The escalation of the Middle East conflict, particularly the war in Iran nearing its fourth week and the effective closure of the Strait of Hormuz, has pushed oil prices higher, with West Texas Intermediate (WTI) trading near $98.29 per barrel, up nearly 4% [1][2]. Israel's attacks on Iran's energy facilities triggered retaliation, impacting energy infrastructure in Gulf states such as Saudi Arabia, Qatar, and Kuwait [1]. Reports indicate the Pentagon is deploying thousands of additional Marines to the region, suggesting a swift resolution is unlikely [2].
US Treasury bond yields have risen sharply, with the 10-year note soaring nearly 14 basis points to 4.384%, signaling that investors are not expecting rate cuts and are instead beginning to price in rate increases this year [1]. The Federal Reserve delivered a hawkish hold last Wednesday, with Chair Jerome Powell stating, "If I do not see disinflation progress, I won't see a rate cut" [1]. Despite this, the dot plot in the Summary of Economic Projections (SEP) showed policymakers are still eyeing a rate cut amid the Middle East conflict [1]. Fed Governor Christopher Waller told CNBC he initially planned to support a rate cut based on the jobs report, but rising inflation has shifted his focus, noting that prolonged high oil prices can eventually impact core inflation [1]. Fed Governor Michelle Bowman stated she had penciled in three rate cuts this year, expecting strong economic growth but still seeing a weak labor market [1].
Technical analysis suggests gold is poised to test $4,000 if it breaches $4,400, having already fallen below the 100-day Simple Moving Average (SMA) at $4,581. A daily-weekly close beneath the February 2 cycle low of $4,402 would clear the path to challenge the 200-day SMA at $4,066 [1]. The market structure still supports a neutral-to-bullish bias, but the downside risk remains elevated.
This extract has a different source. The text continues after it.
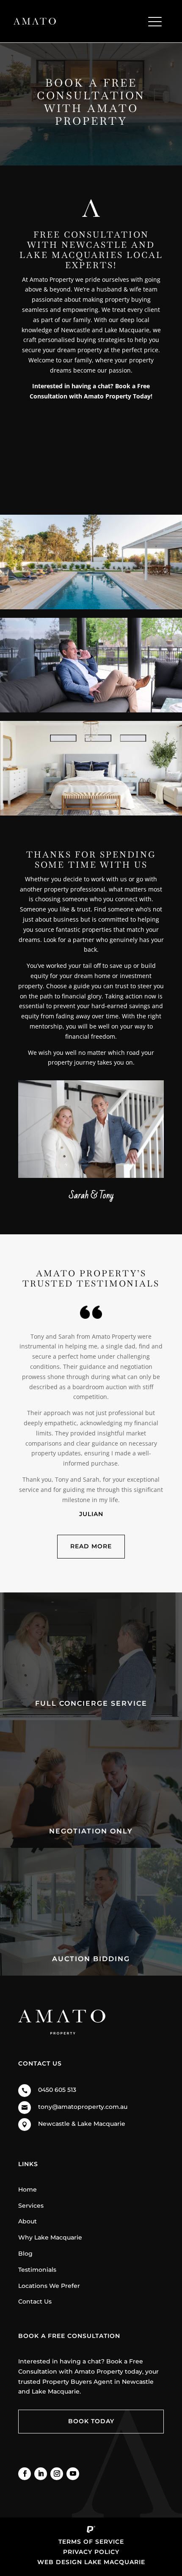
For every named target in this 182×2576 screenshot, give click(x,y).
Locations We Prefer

Looking ahead, the US economic calendar will feature Flash PMIs, Current Account, Jobless Claims, and Wholesale Inventories [1].
Currency markets also reflected the volatility, with EUR/USD trading near 1.1550 after touching fresh 2026 lows earlier in the week, GBP/USD hovering around 1.3330, USD/JPY near 159.30, and AUD/USD at 0.7010 [2]. The US Dollar was the strongest against the Australian Dollar, gaining 1.09% [2].
CONCLUSION
Gold experienced a sharp weekly decline, pressured by surging oil prices, rising US yields, and a hawkish Federal Reserve stance amid escalating Middle East tensions. The market is pricing out rate cuts, and technical signals point to further downside risk for gold. The ongoing conflict and elevated oil prices are likely to keep volatility high across commodities and currency markets in the near term.